Break Up The Banks With Anti-Trust?

Simon Johnson believes the best way to break up the banks is through anti-trust enforcement:

The Department of Justice’s Antitrust Division should be called in to investigate the increasing market share of major banks (remember that Bear Stearns and Lehman are gone), the anti-competitive practices of some market leaders (there’s more than one predatory way to force your rivals into bankruptcy and to move closer to monopoly power), and the broader increase in economic and political power of the biggest financial services players over the past 20 years and the last 6 months - this is potentially damaging to all consumers and, obviously, to all taxpayers.

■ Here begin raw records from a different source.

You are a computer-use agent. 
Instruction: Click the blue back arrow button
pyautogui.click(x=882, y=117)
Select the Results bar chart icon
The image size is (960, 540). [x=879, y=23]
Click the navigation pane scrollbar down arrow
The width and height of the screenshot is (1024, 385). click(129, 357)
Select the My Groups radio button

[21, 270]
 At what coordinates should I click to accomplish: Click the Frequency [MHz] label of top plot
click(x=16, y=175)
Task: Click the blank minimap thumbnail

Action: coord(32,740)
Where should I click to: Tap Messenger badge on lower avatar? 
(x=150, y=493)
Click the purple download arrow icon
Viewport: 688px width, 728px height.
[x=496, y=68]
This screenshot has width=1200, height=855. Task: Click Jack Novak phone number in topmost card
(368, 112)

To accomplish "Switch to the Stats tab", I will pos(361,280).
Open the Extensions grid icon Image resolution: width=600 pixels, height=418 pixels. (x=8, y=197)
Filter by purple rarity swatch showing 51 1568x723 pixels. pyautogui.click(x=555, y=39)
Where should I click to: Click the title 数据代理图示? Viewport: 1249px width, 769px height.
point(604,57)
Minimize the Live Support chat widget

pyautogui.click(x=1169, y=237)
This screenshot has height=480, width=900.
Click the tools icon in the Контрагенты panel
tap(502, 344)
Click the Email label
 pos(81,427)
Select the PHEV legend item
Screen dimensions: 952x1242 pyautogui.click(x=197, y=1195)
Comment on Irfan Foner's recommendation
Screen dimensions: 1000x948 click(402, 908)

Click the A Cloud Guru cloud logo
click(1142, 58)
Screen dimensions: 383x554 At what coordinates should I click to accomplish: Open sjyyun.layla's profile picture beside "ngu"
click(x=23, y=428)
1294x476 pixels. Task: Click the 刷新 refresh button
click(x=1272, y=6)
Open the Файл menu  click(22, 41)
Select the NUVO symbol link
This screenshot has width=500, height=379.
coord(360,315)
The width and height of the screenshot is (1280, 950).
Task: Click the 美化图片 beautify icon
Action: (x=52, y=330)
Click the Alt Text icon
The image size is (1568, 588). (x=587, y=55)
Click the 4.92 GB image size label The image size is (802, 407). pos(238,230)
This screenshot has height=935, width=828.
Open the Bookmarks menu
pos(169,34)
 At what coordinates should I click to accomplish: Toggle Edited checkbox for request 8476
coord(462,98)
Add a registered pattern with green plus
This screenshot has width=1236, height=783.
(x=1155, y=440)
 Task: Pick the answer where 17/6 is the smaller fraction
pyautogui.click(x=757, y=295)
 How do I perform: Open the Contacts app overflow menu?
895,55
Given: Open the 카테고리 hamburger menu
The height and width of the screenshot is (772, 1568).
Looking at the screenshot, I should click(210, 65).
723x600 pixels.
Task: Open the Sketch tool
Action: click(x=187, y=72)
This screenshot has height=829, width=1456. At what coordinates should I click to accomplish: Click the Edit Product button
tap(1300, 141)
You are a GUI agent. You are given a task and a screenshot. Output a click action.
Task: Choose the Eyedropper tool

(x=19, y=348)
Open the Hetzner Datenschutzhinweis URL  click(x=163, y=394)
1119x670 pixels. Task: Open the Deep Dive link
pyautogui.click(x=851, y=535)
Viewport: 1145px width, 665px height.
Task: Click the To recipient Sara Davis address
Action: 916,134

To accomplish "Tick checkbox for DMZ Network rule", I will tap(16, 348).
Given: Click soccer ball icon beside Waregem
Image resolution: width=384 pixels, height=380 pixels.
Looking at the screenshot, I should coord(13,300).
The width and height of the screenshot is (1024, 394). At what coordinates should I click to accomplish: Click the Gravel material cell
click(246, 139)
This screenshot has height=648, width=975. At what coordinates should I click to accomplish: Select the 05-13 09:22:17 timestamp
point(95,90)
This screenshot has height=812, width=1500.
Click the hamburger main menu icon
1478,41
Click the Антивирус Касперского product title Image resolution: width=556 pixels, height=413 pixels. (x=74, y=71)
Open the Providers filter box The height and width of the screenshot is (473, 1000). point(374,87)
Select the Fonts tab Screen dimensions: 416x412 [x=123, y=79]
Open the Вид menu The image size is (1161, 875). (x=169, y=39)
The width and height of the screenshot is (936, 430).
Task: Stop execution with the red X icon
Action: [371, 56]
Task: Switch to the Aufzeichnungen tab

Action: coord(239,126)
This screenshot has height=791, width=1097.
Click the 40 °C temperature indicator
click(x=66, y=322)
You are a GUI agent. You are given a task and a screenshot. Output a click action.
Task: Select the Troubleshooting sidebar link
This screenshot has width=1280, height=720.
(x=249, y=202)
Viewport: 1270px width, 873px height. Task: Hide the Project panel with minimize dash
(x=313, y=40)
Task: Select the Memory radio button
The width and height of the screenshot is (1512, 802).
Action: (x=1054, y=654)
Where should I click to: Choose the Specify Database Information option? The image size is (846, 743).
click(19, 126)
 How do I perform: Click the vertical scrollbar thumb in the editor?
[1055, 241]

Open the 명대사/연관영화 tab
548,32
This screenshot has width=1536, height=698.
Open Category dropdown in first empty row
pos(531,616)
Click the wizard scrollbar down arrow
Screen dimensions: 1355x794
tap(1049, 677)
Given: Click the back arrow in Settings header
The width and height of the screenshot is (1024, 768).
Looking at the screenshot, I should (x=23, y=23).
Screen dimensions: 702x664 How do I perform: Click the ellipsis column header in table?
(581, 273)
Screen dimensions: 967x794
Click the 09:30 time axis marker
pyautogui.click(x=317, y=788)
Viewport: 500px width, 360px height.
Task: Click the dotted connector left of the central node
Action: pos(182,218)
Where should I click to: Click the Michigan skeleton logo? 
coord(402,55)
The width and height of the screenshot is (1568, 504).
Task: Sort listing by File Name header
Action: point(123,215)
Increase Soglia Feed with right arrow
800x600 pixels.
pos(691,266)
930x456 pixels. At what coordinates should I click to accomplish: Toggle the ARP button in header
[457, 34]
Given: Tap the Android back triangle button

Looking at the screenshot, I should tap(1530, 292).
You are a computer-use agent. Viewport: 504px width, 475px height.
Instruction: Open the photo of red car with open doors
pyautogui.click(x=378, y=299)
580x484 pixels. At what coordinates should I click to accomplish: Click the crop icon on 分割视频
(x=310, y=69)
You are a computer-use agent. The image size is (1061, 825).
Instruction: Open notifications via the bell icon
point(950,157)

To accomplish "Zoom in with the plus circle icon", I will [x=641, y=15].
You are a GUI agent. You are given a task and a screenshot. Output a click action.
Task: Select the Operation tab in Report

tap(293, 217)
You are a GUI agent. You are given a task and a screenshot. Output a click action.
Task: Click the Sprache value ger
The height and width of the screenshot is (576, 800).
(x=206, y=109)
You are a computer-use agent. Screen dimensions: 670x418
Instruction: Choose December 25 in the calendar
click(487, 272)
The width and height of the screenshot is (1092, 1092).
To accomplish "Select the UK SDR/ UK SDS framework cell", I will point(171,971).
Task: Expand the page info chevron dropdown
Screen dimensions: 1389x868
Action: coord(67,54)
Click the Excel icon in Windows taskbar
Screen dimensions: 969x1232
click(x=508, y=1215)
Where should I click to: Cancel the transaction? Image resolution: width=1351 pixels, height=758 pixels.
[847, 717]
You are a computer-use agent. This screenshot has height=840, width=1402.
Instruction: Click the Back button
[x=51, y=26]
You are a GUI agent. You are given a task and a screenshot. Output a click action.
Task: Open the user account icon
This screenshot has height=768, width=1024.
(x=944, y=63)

Think of the costs arising from the market power of major banks - and it is financial market power that makes them “too big to fail”; the FDIC has no trouble handling the failure and liquidation of small banks.  We started this crisis with privately held government debt at around 40% of GDP.  My baseline view is that we will end up closer to 80% of GDP.  This means higher taxes for all of us, and this is absolutely not a “left vs. center” or “left vs. right” issue.  This is left, right, and center against those parts of the center who insist that we should go back to having the same organizations, essentially unchanged compensation schemes (and all they imply about “Wall Street owns the upside and taxpayers own the downside”), and even more concentrated market power in our financial system.

I agree with Johnson in the abstract, but I don't understand how DoJ could break up the big banks spin off smaller banks to private investors when some of the pieces are toxic and no investors would want them. Wouldn't that simply result in the government getting stuck with the toxic pieces?